Activity> For this exercise, return exactly the lines of the material below that begin at the one with "Verse of the Day: Proverbs 13:6" and stop after the one with "My Testimony (773, 722)".

Information>
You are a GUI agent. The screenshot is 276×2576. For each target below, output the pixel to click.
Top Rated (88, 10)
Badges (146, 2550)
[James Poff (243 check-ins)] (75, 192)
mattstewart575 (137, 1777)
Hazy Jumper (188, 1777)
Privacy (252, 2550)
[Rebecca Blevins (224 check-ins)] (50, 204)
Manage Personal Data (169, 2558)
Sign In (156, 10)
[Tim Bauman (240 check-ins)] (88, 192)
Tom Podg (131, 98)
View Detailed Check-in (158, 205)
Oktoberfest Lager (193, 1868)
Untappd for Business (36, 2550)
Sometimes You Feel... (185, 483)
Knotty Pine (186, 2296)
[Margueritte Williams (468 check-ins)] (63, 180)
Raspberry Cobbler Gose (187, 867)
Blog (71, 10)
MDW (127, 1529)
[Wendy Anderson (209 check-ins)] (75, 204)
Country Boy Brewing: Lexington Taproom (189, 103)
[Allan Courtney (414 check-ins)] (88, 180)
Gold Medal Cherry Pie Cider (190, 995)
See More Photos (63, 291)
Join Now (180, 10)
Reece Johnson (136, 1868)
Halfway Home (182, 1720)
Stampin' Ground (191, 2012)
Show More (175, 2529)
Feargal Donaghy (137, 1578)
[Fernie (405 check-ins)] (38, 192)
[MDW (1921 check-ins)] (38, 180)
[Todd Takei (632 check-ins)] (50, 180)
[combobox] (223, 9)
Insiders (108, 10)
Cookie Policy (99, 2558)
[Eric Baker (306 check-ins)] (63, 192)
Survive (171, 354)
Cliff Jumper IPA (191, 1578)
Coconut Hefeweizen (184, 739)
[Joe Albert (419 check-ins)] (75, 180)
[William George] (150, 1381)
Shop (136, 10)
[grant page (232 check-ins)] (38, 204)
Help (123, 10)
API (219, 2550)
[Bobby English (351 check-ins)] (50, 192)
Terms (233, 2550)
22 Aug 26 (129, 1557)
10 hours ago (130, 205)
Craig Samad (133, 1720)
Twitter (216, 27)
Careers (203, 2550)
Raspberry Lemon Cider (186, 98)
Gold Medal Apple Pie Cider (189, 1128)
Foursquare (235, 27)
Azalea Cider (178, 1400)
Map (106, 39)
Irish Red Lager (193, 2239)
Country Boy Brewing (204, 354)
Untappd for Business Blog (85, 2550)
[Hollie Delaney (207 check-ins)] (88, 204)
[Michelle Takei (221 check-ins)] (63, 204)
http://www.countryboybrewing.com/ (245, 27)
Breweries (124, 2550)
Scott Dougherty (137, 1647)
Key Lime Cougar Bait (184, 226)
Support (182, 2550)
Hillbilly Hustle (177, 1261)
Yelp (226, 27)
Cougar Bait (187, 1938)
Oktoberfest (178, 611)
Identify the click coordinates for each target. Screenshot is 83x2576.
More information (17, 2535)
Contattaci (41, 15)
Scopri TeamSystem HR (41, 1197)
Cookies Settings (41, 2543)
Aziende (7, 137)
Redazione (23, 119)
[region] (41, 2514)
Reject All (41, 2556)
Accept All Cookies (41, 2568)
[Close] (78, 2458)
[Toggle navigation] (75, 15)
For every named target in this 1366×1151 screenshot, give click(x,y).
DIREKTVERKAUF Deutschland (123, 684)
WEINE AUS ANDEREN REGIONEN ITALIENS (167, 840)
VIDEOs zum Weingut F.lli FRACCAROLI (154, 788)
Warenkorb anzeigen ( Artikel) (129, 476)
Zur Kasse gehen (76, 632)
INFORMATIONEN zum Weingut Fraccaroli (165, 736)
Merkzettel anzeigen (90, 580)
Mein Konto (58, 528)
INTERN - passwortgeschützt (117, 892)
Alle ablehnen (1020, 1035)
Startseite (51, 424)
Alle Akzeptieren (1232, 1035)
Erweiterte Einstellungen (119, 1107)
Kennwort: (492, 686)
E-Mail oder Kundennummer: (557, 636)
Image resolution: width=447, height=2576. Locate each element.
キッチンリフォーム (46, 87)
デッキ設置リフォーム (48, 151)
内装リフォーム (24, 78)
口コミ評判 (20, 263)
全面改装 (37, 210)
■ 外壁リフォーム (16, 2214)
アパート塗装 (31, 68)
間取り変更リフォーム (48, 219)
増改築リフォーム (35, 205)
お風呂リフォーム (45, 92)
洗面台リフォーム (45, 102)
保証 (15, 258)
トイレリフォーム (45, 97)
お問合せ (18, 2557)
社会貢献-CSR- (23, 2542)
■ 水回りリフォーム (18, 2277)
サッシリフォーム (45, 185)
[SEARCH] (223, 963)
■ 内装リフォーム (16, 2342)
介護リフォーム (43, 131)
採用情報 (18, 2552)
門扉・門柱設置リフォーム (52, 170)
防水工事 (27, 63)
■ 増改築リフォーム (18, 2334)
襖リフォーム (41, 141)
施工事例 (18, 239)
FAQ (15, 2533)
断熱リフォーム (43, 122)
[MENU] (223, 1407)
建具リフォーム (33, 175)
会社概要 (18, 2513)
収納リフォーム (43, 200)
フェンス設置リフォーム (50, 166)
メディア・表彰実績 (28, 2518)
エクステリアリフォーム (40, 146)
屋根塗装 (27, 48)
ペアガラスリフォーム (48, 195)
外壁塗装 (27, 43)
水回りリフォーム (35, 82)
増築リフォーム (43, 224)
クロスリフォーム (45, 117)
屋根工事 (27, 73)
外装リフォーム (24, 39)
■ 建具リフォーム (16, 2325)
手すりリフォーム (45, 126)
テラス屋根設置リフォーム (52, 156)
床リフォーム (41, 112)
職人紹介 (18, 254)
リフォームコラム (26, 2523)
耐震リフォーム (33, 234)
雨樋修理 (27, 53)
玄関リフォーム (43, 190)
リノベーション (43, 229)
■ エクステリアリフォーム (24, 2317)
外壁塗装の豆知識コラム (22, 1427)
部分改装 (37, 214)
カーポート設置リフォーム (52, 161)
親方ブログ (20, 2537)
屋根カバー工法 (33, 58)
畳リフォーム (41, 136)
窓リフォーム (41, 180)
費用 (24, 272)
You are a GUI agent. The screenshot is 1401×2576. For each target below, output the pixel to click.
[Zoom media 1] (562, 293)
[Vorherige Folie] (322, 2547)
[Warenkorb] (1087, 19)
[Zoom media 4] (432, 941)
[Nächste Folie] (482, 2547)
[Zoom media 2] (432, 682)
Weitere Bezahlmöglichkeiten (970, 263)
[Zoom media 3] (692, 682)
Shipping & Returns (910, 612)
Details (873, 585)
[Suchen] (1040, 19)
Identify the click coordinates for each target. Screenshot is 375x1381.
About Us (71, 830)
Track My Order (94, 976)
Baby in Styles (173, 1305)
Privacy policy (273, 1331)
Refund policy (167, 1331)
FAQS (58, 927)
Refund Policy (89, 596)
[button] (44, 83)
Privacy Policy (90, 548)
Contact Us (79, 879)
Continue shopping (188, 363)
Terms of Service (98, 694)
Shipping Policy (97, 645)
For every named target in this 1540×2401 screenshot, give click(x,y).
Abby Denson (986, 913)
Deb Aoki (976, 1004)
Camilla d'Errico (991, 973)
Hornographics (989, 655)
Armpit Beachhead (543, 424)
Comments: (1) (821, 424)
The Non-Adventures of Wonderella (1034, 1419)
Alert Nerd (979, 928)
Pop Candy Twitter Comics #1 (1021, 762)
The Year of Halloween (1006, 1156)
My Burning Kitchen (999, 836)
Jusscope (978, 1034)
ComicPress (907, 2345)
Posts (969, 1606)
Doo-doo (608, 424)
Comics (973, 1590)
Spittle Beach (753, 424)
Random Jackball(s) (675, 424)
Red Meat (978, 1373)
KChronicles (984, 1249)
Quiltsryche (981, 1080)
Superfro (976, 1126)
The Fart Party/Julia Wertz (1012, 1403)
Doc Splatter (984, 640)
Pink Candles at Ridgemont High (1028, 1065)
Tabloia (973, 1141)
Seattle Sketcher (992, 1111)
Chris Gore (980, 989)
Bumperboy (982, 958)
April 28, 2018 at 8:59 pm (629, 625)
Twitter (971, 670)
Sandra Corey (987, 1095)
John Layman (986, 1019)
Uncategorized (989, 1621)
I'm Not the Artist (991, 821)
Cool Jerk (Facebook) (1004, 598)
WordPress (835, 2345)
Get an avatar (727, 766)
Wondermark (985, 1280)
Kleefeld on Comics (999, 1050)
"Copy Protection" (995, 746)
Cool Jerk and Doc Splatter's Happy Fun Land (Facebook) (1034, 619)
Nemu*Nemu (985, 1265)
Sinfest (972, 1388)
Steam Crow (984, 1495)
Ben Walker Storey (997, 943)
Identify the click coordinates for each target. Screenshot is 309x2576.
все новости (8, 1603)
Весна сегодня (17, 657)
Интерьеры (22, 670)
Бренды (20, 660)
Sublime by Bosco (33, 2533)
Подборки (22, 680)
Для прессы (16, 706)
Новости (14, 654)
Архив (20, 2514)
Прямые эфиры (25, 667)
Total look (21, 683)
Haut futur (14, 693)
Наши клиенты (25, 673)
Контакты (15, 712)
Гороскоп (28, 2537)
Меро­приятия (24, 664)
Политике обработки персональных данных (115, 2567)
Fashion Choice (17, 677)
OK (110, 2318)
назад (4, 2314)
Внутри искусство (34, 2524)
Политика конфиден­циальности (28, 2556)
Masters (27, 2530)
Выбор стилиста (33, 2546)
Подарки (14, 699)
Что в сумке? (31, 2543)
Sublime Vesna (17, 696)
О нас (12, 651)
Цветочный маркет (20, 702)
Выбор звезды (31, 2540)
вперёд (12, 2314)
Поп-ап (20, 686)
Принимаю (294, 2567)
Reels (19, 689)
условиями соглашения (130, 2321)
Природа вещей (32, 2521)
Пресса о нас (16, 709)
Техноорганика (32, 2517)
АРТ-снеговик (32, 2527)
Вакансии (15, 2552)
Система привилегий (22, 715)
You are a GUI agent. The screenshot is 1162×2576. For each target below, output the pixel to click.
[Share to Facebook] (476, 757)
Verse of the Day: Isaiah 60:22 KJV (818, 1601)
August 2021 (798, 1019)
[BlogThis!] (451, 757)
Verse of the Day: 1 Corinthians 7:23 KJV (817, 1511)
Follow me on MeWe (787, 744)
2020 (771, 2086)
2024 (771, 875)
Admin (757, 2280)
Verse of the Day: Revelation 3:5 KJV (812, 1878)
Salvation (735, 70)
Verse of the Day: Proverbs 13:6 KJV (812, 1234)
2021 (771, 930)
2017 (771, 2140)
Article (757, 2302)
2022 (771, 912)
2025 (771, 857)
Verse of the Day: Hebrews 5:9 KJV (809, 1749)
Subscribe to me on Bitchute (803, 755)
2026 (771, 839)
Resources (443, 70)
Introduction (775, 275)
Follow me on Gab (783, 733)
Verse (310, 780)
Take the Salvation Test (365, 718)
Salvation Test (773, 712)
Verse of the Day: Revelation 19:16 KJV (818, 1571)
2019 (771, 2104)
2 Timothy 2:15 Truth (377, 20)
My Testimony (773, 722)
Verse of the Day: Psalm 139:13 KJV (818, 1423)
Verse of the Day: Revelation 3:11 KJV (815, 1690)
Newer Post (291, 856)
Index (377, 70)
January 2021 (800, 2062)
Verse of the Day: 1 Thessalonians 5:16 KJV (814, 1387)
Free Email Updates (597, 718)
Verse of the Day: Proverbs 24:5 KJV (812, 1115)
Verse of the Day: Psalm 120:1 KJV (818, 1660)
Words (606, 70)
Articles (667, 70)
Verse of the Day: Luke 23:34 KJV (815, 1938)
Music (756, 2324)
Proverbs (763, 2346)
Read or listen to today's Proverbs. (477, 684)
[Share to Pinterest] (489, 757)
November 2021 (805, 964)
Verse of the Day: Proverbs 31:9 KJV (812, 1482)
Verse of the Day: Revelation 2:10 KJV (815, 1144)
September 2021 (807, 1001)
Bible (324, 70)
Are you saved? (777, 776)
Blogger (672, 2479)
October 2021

Output of the task>
Verse of the Day: Proverbs 13:6 KJV (812, 1234)
2021 (771, 930)
2017 (771, 2140)
Article (757, 2302)
2022 (771, 912)
2025 (771, 857)
Verse of the Day: Hebrews 5:9 KJV (809, 1749)
Subscribe to me on Bitchute (803, 755)
2026 (771, 839)
Resources (443, 70)
Introduction (775, 275)
Follow me on Gab (783, 733)
Verse (310, 780)
Take the Salvation Test (365, 718)
Salvation Test (773, 712)
Verse of the Day: Revelation 19:16 KJV (818, 1571)
2019 (771, 2104)
2 Timothy 2:15 Truth (377, 20)
My Testimony (773, 722)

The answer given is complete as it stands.